The Everglades (Part II)
Everglades National Park was established in 1947. It is located on the southern tip of the Florida peninsula and contains 1.5 million acres. This park is about 15% of the natural, historic Everglades.
During the Nixon administration, the United States introduced the concept of World Heritage Sites. The U.S. organized a World Heritage Convention in 1972. Today 150 nations have ratified the agreement and have placed 500 sites on the World Heritage List. These nations have all pledged to identify and protect their key natural and cultural sites as part of the heritage of humanity. In the U.S. there are twenty World Heritage Sites. Some examples are Yellowstone, Independence Hall, the Grand Canyon, the Statue of Liberty, Yosemite, Monticello and Everglades National Park. Included in the 500 world sites are the Great Wall of China, the Taj Mahal, the Tower of London, and the Galapagos Islands. Most U.S. World Heritage Sites are administered by our National Park Services.

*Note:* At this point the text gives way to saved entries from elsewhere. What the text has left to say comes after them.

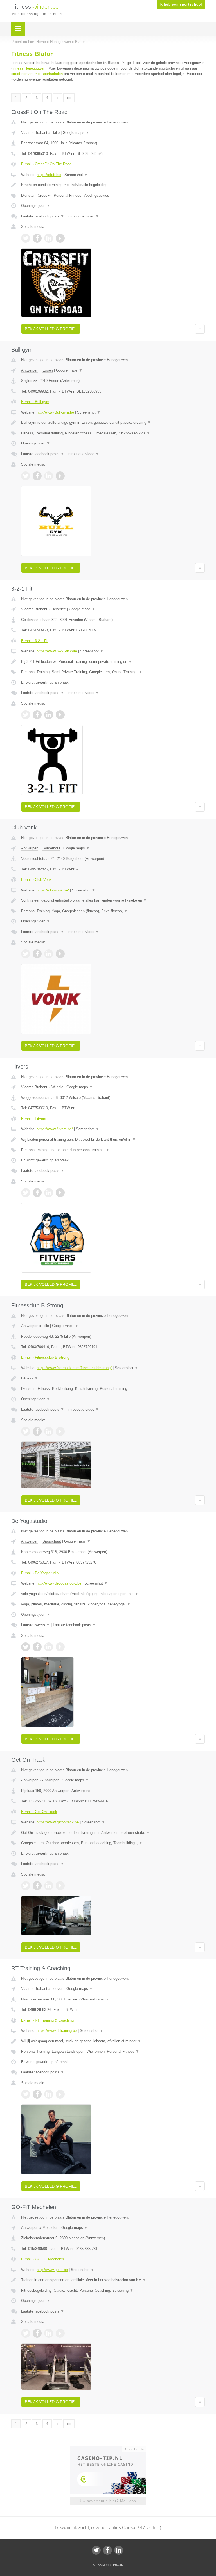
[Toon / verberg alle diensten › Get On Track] (113, 1843)
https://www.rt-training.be (57, 2031)
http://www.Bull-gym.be (55, 412)
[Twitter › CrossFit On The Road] (25, 238)
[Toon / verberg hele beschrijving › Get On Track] (113, 1832)
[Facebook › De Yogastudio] (37, 1646)
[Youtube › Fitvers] (60, 1192)
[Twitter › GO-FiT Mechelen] (25, 2333)
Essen (47, 370)
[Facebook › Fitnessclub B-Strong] (37, 1431)
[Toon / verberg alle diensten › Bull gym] (113, 433)
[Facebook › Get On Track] (37, 1885)
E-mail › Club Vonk (36, 879)
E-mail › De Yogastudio (39, 1573)
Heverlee (58, 609)
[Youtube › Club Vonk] (60, 953)
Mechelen (50, 2228)
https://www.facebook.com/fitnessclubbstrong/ (74, 1368)
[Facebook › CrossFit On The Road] (37, 238)
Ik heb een (181, 4)
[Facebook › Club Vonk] (37, 953)
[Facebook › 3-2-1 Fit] (37, 714)
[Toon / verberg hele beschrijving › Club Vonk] (113, 900)
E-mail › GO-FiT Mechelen (42, 2259)
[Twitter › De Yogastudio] (25, 1646)
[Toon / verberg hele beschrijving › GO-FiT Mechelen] (113, 2280)
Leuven (57, 1988)
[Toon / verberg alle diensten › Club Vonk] (113, 911)
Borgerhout (51, 848)
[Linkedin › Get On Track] (48, 1885)
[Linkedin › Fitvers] (48, 1192)
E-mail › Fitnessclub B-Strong (45, 1357)
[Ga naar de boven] (200, 329)
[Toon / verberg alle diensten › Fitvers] (113, 1150)
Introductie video (83, 216)
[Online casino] (112, 2449)
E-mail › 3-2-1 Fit (34, 641)
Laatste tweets (35, 1625)
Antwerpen (29, 370)
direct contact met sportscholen (37, 74)
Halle (55, 132)
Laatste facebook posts (42, 216)
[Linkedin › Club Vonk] (48, 953)
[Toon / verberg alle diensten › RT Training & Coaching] (113, 2051)
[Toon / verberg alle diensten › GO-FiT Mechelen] (113, 2290)
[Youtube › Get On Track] (60, 1885)
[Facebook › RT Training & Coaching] (37, 2094)
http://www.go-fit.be (52, 2270)
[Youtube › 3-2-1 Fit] (60, 714)
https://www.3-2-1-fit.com (57, 651)
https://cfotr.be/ (49, 175)
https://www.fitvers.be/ (55, 1129)
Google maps (76, 132)
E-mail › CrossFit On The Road (46, 164)
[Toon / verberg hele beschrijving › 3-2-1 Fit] (113, 661)
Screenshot (76, 175)
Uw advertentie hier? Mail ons (108, 2501)
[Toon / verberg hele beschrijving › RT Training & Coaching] (113, 2041)
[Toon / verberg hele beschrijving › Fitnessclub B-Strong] (113, 1378)
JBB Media (103, 2564)
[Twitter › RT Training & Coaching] (25, 2094)
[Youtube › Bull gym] (60, 475)
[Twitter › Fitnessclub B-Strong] (25, 1431)
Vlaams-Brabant (34, 132)
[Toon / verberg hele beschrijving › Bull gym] (113, 422)
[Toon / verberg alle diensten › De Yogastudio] (113, 1604)
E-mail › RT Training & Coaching (47, 2020)
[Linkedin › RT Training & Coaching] (48, 2094)
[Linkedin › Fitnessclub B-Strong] (48, 1431)
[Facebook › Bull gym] (37, 475)
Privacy (118, 2564)
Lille (45, 1326)
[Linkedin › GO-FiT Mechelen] (48, 2333)
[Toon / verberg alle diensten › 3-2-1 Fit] (113, 672)
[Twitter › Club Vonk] (25, 953)
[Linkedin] (118, 2550)
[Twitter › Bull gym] (25, 475)
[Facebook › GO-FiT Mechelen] (37, 2333)
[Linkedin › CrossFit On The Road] (48, 238)
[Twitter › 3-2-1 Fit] (25, 714)
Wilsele (57, 1087)
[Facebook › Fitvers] (37, 1192)
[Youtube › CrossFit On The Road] (60, 238)
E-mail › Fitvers (33, 1119)
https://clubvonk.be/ (53, 890)
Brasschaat (51, 1541)
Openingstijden (35, 205)
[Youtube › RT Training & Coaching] (60, 2094)
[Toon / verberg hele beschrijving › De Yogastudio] (113, 1594)
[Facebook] (107, 2550)
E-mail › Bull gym (35, 402)
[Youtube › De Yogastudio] (60, 1646)
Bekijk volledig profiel (51, 329)
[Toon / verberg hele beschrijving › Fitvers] (113, 1139)
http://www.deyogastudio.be (59, 1583)
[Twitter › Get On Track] (25, 1885)
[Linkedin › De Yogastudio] (48, 1646)
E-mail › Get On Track (39, 1812)
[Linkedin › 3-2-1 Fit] (48, 714)
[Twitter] (96, 2550)
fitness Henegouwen (28, 68)
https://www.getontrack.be (58, 1822)
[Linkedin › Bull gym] (48, 475)
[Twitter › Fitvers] (25, 1192)
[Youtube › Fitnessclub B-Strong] (60, 1431)
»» (69, 98)
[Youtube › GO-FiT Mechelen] (60, 2333)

This January, we chose to spend some time in southern Florida. We pulled our camper, a small 21' HiLo, our home for a month. We stayed longest in the Everglades National Park campgrounds. They provided no electricity but do have water, showers and dump stations. A treat just before arriving at the park entrance near Homestead was the joy of picking vine-ripened strawberries and tomatoes. We also bought locally grown mangoes and papayas.

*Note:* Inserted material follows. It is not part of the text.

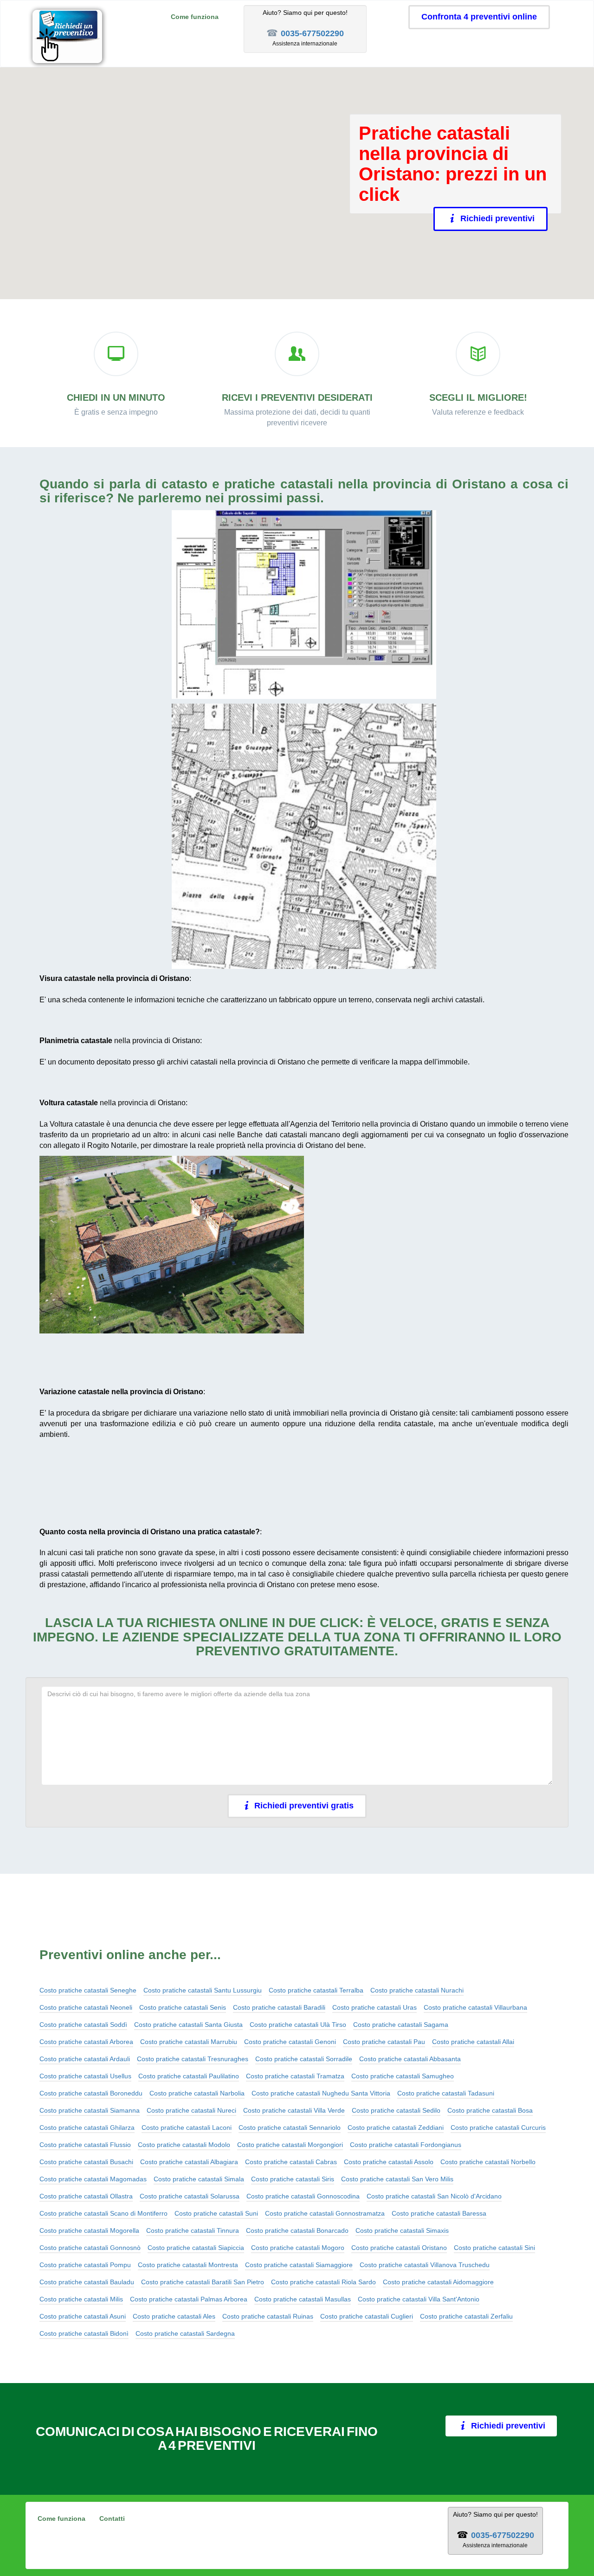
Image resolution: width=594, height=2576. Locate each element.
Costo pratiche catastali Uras (374, 2007)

Long Pine Key, a slightly elevated area of slash pine, saw palmetto, and other shrubs was our first campsite. We loved that campsite. At night, rangers gave programs in the amphitheater and in the daytime we hiked in hardwood hammocks with the rangers. The Anhinga Trail gave an opportunity to see many wading birds and a large resident alligator.
Thirty eight miles south west of Long Pine Key is another campground site at Flamingo. Here there are housekeeping cabins, a restaurant and lodge, and a marina that rents boats, and canoes to explore the many islands.
At Eco-Pond, a freshwater pond, we saw ibises, herons, egrets, anhingas and rails. We also saw the wood stork, and the peregrine Falcon, two of the 13 endangered species found in the park. There we heard the bellow oa a bull alligator.
We hiked two miles on the Snake Bight Trail through a mosquito ridden mangrove thicket, hoping to see a roseate spoonbill but the timing or tide was not right.
Traveling on the Tamiami Trail (U.S. Route 41) to the Gulf Coast Visitors Center, we had lunch at a Miccosukee Indian restaurant. Arriving at a campsite along the Tamiami Trail, we spent a morning in among the tall virgin cypress preserved in the Big Cypress Bend State Park. Along a wonderful boardwalk, we saw and heard a pileated woodpecker and young ibis. A lucky, quiet visitor might see a Florida panther, one of the endangered species, at dusk.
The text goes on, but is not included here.